Print the lines in the listing below that fall between the line with "Where should I click to: Click the warning" and the line with "Check the Travel", those two lines included, exactly as they stand and with nothing else.
####################
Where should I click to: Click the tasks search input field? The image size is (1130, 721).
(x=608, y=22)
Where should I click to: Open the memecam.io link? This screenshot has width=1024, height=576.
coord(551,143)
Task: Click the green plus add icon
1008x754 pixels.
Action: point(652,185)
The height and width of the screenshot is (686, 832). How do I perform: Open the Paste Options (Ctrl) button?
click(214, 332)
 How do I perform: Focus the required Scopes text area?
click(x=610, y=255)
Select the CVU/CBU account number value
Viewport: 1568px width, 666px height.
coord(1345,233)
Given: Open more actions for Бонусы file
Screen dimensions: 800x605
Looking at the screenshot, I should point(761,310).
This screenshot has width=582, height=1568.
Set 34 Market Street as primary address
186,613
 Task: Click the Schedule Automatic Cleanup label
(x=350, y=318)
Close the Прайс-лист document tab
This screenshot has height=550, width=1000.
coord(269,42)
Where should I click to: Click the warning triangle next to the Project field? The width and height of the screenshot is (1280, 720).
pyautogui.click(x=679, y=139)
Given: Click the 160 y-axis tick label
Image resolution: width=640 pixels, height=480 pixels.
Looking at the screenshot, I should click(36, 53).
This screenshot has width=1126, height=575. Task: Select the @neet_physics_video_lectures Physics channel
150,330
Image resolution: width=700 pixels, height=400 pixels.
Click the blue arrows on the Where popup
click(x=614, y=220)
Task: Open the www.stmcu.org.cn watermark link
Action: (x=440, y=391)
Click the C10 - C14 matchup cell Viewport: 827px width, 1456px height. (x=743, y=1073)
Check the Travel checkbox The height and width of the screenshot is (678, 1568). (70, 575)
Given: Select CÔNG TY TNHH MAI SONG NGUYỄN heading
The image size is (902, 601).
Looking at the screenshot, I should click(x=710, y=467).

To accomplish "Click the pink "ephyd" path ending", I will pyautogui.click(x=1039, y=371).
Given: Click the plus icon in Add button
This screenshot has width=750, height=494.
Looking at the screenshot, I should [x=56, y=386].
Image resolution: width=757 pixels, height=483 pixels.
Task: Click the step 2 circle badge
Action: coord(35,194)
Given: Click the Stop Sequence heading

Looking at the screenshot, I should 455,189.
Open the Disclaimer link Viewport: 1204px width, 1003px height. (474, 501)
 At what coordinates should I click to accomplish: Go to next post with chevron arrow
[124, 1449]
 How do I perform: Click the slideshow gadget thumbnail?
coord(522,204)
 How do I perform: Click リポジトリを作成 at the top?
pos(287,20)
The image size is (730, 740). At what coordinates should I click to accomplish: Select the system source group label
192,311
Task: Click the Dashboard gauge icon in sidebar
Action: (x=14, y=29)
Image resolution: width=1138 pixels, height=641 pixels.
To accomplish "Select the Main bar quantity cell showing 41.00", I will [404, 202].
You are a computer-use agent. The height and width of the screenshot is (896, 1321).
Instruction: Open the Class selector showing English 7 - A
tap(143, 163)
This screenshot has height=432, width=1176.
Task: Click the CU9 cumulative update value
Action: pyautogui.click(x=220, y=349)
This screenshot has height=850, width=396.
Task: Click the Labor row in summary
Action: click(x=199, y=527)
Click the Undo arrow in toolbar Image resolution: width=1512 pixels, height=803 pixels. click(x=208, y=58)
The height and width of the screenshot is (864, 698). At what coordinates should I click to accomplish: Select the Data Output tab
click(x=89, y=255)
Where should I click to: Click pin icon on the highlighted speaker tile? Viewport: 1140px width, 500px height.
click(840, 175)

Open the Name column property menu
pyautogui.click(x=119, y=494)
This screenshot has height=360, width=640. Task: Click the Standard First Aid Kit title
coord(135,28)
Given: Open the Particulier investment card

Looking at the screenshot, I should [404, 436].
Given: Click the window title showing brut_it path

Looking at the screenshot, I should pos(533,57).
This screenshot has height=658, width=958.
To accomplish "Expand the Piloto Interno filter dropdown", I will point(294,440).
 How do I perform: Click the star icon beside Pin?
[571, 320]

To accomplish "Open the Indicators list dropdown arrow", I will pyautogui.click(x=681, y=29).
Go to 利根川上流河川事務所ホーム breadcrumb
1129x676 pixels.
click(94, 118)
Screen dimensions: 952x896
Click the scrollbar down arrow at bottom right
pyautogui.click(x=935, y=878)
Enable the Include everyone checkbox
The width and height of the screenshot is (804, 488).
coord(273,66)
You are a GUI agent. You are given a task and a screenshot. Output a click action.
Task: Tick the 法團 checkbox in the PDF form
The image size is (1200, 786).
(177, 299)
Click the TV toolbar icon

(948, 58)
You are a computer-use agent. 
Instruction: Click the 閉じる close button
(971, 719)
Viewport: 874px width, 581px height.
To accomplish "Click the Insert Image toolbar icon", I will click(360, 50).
####################
→ **SOLUTION FOR THIS TASK**
Where should I click to: Click the warning triangle next to the Project field? The width and height of the screenshot is (1280, 720).
pyautogui.click(x=679, y=139)
Given: Click the 160 y-axis tick label
Image resolution: width=640 pixels, height=480 pixels.
Looking at the screenshot, I should click(36, 53).
This screenshot has width=1126, height=575. Task: Select the @neet_physics_video_lectures Physics channel
150,330
Image resolution: width=700 pixels, height=400 pixels.
Click the blue arrows on the Where popup
click(x=614, y=220)
Task: Open the www.stmcu.org.cn watermark link
Action: (x=440, y=391)
Click the C10 - C14 matchup cell Viewport: 827px width, 1456px height. (x=743, y=1073)
Check the Travel checkbox The height and width of the screenshot is (678, 1568). (70, 575)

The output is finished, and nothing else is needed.